● **Selected text**:

╔══

Thresholds are calibrated per source list based on accumulated analyst feedback:
- Global default: Jaro-Winkler ≥ 0.88
- CFPB complaint dataset: 0.92 — consumer-submitted names are frequently misspelled; a looser threshold generates too many wrong matches against unrelated financial institutions.
- OFAC SDN aliases: 0.82 — OFAC aliases are deliberately broad (they include romanizations and historical names); a tighter threshold misses legitimate alias matches.
Stage 3 applies a hard entity-type agreement filter before any score is computed: an ORGANIZATION record cannot match an INDIVIDUAL record regardless of name similarity score. This single filter eliminates a large class of false positives where a person's name resembles a company name — “John Holdings LLC” vs. an individual named “John Holdings” in the HHS-OIG exclusion list.

╚══

● **Data segment**:

╔══

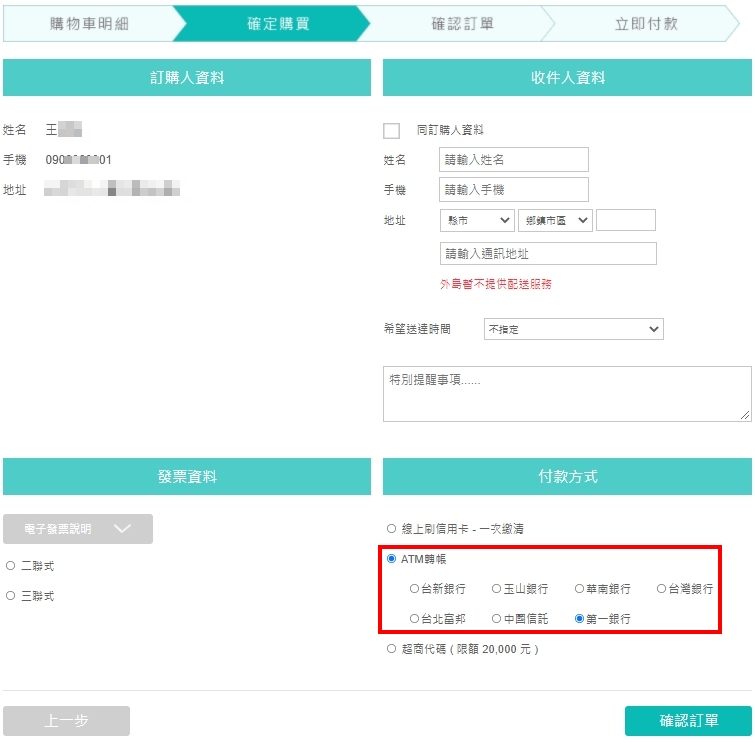755x742 pixels.
Task: Select 台北富邦 bank option
Action: click(414, 618)
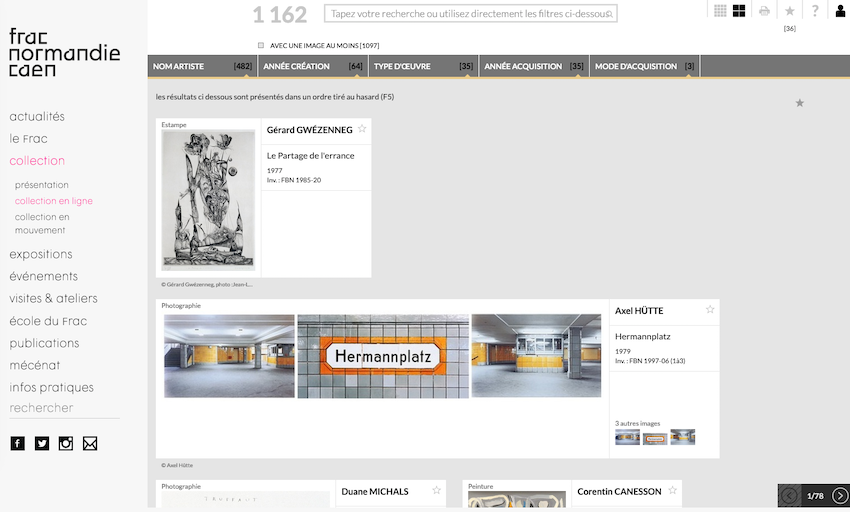Go to infos pratiques section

╚══

● **Directive 1**: From the name-matching passage above, quote everything from "Stage 3 applies" down to "HHS-OIG exclusion list.".
● **Directive 2**: List every named data source (dataset or list) that the name-matching passage mentions.
● **Directive 3**: Write what comes next in the name-matching passage, picking up after its last sentence.

● **Written response 1**:
Stage 3 applies a hard entity-type agreement filter before any score is computed: an ORGANIZATION record cannot match an INDIVIDUAL record regardless of name similarity score. This single filter eliminates a large class of false positives where a person's name resembles a company name — “John Holdings LLC” vs. an individual named “John Holdings” in the HHS-OIG exclusion list.

● **Written response 2**:
- CFPB complaint dataset
- OFAC SDN aliases
- HHS-OIG exclusion list

● **Written response 3**:
Confidence for fuzzy matches is calibrated to the range 0.60–0.87. Matches in the 0.60–0.72 confidence band are routed to the human review queue rather than auto-flagged. Stage 3 resolves approximately 18% of the entities remaining after Stage 2.
False positive taxonomy
Across the three stages, false positives cluster into four structural types. The frequency distribution is measured against a 5,000-pair validation set annotated by compliance analysts:
Same-name, different entity (47% of FPs)
The most common false positive: two distinct legal entities share a name or near-name, one of which is sanctioned. The canonical example is “Samsung”: OFAC sanctions a North Korean front company with Samsung in its name; the compliance screening system must not match Samsung Electronics Co., Ltd. (South Korean public company, KOSPI 005930).
Resolution: after a name match, validate that the matched entity record and the query record agree on jurisdiction_codes and, when available, at least one structured identifier. A jurisdiction mismatch (North Korea vs. South Korea) combined with no shared identifier downgrades the match to POSSIBLE_MATCH and routes it to human review rather than auto-flagging.
Subsidiary-parent ambiguity (28% of FPs)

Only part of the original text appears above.